Objective -
Copy the following rows word for word, keeping every line as it stands.

__________________________________________________

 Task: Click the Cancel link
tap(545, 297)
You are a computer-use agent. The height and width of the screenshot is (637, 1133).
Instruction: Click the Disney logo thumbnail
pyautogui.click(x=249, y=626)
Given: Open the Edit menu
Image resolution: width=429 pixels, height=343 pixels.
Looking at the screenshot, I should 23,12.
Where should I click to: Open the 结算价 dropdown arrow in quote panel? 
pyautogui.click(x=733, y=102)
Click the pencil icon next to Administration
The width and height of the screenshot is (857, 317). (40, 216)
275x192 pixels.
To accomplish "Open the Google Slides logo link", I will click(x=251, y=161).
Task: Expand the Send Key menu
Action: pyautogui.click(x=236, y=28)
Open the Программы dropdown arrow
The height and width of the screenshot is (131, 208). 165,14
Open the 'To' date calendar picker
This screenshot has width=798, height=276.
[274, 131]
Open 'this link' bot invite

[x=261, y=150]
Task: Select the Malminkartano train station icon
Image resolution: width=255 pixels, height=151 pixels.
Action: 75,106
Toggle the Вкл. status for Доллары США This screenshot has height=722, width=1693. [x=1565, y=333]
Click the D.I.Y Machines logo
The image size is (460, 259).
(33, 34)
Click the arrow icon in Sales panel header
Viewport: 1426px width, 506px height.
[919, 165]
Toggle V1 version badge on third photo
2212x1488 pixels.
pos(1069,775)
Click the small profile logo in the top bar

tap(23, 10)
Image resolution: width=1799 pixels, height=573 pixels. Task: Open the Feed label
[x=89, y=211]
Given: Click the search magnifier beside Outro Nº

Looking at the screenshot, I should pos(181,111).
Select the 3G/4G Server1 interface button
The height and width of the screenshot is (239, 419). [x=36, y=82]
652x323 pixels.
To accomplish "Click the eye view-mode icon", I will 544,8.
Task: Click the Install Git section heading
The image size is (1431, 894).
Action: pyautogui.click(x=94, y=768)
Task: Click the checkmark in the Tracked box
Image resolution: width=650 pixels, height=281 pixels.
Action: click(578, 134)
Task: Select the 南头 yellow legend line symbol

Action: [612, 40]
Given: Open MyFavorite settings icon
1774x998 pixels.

__________________________________________________

Reply to the exercise -
 Task: Click the Cancel link
tap(545, 297)
You are a computer-use agent. The height and width of the screenshot is (637, 1133).
Instruction: Click the Disney logo thumbnail
pyautogui.click(x=249, y=626)
Given: Open the Edit menu
Image resolution: width=429 pixels, height=343 pixels.
Looking at the screenshot, I should 23,12.
Where should I click to: Open the 结算价 dropdown arrow in quote panel? 
pyautogui.click(x=733, y=102)
Click the pencil icon next to Administration
The width and height of the screenshot is (857, 317). (40, 216)
275x192 pixels.
To accomplish "Open the Google Slides logo link", I will click(x=251, y=161).
Task: Expand the Send Key menu
Action: pyautogui.click(x=236, y=28)
Open the Программы dropdown arrow
The height and width of the screenshot is (131, 208). 165,14
Open the 'To' date calendar picker
This screenshot has width=798, height=276.
[274, 131]
Open 'this link' bot invite

[x=261, y=150]
Task: Select the Malminkartano train station icon
Image resolution: width=255 pixels, height=151 pixels.
Action: 75,106
Toggle the Вкл. status for Доллары США This screenshot has height=722, width=1693. [x=1565, y=333]
Click the D.I.Y Machines logo
The image size is (460, 259).
(33, 34)
Click the arrow icon in Sales panel header
Viewport: 1426px width, 506px height.
[919, 165]
Toggle V1 version badge on third photo
2212x1488 pixels.
pos(1069,775)
Click the small profile logo in the top bar

tap(23, 10)
Image resolution: width=1799 pixels, height=573 pixels. Task: Open the Feed label
[x=89, y=211]
Given: Click the search magnifier beside Outro Nº

Looking at the screenshot, I should pos(181,111).
Select the 3G/4G Server1 interface button
The height and width of the screenshot is (239, 419). [x=36, y=82]
652x323 pixels.
To accomplish "Click the eye view-mode icon", I will 544,8.
Task: Click the Install Git section heading
The image size is (1431, 894).
Action: pyautogui.click(x=94, y=768)
Task: Click the checkmark in the Tracked box
Image resolution: width=650 pixels, height=281 pixels.
Action: click(578, 134)
Task: Select the 南头 yellow legend line symbol

Action: [612, 40]
Given: Open MyFavorite settings icon
1774x998 pixels.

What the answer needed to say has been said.